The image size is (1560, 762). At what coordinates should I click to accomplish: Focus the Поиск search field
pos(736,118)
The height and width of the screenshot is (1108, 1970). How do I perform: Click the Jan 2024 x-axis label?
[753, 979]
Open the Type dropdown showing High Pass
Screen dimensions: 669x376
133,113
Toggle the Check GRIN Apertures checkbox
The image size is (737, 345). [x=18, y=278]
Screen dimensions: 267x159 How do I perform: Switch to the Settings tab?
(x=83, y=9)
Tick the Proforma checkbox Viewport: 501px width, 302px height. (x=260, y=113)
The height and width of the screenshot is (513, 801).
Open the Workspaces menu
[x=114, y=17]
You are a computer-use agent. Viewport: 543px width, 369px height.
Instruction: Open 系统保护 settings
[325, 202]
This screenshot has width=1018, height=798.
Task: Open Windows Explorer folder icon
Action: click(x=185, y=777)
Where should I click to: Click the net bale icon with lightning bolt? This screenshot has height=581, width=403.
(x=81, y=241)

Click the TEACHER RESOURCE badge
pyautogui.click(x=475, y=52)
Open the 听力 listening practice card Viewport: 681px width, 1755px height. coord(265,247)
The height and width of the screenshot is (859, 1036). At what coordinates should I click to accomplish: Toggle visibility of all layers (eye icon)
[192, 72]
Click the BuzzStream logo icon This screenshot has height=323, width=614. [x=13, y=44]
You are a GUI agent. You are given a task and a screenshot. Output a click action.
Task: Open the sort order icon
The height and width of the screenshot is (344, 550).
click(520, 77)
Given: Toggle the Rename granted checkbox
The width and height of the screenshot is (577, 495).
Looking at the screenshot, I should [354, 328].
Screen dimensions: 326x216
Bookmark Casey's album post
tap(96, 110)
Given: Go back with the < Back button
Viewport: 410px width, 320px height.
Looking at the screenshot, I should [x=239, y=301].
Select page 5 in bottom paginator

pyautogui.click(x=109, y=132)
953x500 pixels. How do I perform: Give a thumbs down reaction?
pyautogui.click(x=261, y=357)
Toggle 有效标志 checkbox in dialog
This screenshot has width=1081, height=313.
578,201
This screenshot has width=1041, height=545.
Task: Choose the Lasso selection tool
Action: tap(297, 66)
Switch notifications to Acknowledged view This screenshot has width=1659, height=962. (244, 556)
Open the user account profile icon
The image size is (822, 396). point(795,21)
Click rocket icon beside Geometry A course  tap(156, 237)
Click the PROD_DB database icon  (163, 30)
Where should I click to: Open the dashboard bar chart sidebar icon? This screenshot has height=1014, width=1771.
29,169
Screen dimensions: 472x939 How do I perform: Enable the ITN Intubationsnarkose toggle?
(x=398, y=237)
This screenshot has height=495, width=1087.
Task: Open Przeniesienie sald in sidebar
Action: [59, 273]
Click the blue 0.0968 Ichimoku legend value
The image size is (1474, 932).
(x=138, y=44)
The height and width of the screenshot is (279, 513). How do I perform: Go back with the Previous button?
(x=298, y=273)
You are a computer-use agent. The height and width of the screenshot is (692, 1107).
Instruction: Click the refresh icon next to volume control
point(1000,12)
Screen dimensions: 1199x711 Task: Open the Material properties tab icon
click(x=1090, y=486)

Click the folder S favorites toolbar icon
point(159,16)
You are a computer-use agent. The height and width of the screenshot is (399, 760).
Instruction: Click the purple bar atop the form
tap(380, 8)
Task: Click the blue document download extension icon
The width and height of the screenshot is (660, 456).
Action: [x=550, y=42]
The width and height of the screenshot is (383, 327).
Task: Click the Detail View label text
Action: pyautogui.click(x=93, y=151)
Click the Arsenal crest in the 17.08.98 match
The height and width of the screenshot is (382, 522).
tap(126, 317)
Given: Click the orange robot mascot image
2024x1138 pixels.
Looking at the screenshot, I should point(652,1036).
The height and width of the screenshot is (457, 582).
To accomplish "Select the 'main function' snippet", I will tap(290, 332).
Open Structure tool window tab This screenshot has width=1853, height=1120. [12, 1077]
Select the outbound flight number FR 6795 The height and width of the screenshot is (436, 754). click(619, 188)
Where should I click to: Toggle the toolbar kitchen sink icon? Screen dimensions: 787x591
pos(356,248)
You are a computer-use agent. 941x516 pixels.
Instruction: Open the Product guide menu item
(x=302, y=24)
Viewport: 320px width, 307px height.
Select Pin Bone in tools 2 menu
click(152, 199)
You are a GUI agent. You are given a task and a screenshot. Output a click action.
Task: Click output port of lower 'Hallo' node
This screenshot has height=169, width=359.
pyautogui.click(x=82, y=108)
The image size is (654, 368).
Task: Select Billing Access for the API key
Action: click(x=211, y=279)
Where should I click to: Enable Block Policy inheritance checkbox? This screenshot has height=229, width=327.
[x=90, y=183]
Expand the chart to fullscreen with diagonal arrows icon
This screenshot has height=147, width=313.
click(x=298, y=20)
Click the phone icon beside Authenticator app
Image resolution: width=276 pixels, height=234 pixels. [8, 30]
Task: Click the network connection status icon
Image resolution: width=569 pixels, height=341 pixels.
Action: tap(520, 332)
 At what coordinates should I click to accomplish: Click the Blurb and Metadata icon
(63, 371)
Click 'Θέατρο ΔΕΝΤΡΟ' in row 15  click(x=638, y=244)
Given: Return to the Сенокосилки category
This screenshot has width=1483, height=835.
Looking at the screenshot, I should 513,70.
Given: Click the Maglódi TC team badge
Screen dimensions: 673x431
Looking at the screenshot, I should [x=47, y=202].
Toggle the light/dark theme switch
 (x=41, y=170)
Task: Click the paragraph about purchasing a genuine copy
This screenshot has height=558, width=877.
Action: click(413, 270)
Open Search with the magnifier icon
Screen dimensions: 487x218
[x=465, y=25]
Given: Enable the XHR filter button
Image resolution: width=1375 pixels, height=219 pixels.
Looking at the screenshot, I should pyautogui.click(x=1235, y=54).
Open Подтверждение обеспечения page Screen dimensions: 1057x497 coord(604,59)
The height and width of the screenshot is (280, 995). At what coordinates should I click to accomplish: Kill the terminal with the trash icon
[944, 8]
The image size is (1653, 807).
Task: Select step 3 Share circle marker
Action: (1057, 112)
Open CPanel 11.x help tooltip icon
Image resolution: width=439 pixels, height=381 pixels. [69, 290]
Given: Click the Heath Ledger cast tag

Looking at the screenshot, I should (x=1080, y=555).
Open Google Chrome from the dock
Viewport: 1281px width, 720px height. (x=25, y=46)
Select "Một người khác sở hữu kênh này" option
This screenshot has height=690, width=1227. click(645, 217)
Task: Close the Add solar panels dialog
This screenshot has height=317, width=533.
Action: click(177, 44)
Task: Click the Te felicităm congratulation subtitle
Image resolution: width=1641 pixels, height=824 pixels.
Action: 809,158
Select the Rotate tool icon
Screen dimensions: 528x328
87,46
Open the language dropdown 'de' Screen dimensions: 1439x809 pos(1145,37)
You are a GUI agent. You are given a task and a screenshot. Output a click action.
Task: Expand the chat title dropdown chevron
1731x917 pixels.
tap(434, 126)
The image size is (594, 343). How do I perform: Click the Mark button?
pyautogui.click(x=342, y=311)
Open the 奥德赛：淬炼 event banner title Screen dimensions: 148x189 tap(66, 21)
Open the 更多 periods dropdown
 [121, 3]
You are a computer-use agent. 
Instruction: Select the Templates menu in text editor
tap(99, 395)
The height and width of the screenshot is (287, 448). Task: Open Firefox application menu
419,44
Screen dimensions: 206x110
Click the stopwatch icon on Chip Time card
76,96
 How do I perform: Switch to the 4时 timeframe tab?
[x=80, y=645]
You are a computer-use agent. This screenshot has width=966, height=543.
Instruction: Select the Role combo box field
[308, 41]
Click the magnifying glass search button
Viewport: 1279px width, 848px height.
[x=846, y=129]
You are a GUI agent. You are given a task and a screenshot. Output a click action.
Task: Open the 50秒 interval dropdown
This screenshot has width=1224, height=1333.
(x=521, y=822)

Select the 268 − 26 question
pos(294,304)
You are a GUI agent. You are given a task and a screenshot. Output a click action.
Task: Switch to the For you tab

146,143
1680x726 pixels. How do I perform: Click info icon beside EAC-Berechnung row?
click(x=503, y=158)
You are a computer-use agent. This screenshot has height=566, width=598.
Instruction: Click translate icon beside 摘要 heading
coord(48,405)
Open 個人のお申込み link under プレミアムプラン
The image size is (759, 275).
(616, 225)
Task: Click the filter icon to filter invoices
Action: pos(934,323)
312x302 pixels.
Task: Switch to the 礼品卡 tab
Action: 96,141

====================

> PROBLEM
Reproduce, without any change, the records from the line with "is (692, 1107)." to the line with "point(159,16)", including both of those lines.

> COMPLETED TASK
You are a computer-use agent. The height and width of the screenshot is (692, 1107).
Instruction: Click the refresh icon next to volume control
point(1000,12)
Screen dimensions: 1199x711 Task: Open the Material properties tab icon
click(x=1090, y=486)

Click the folder S favorites toolbar icon
point(159,16)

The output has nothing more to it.